## [WHAT IS EXPECTED]
Update the data below so that every "GUI agent" becomes "GUI assistant", leaving all other text unchanged.

[Target position data]
+---+
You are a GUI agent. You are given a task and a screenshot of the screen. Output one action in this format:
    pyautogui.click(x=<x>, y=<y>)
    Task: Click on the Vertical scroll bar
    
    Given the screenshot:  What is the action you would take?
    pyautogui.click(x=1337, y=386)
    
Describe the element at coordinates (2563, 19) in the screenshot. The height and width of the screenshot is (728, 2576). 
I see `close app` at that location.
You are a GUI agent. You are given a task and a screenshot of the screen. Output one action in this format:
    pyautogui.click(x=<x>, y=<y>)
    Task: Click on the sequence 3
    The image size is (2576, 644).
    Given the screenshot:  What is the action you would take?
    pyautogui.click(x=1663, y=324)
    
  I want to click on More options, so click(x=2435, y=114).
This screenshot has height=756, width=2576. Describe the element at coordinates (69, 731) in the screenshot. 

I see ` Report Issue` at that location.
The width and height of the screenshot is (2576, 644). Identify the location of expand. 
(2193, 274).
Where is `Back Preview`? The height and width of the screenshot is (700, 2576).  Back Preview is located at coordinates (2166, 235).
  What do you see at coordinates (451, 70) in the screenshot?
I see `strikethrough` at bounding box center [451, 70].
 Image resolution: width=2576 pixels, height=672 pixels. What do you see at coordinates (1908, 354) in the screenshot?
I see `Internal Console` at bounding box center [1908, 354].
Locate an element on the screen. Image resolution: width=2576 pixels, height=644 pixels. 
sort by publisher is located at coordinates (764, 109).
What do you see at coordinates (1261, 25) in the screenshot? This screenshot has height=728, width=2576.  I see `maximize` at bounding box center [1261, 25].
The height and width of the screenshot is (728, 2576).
+---+
## [RESULT OF THE TASK]
You are a GUI assistant. You are given a task and a screenshot of the screen. Output one action in this format:
    pyautogui.click(x=<x>, y=<y>)
    Task: Click on the Vertical scroll bar
    
    Given the screenshot:  What is the action you would take?
    pyautogui.click(x=1337, y=386)
    
Describe the element at coordinates (2563, 19) in the screenshot. The height and width of the screenshot is (728, 2576). 
I see `close app` at that location.
You are a GUI assistant. You are given a task and a screenshot of the screen. Output one action in this format:
    pyautogui.click(x=<x>, y=<y>)
    Task: Click on the sequence 3
    The image size is (2576, 644).
    Given the screenshot:  What is the action you would take?
    pyautogui.click(x=1663, y=324)
    
  I want to click on More options, so click(x=2435, y=114).
This screenshot has height=756, width=2576. Describe the element at coordinates (69, 731) in the screenshot. 

I see ` Report Issue` at that location.
The width and height of the screenshot is (2576, 644). Identify the location of expand. 
(2193, 274).
Where is `Back Preview`? The height and width of the screenshot is (700, 2576).  Back Preview is located at coordinates (2166, 235).
  What do you see at coordinates (451, 70) in the screenshot?
I see `strikethrough` at bounding box center [451, 70].
 Image resolution: width=2576 pixels, height=672 pixels. What do you see at coordinates (1908, 354) in the screenshot?
I see `Internal Console` at bounding box center [1908, 354].
Locate an element on the screen. Image resolution: width=2576 pixels, height=644 pixels. 
sort by publisher is located at coordinates (764, 109).
What do you see at coordinates (1261, 25) in the screenshot? This screenshot has height=728, width=2576.  I see `maximize` at bounding box center [1261, 25].
The height and width of the screenshot is (728, 2576).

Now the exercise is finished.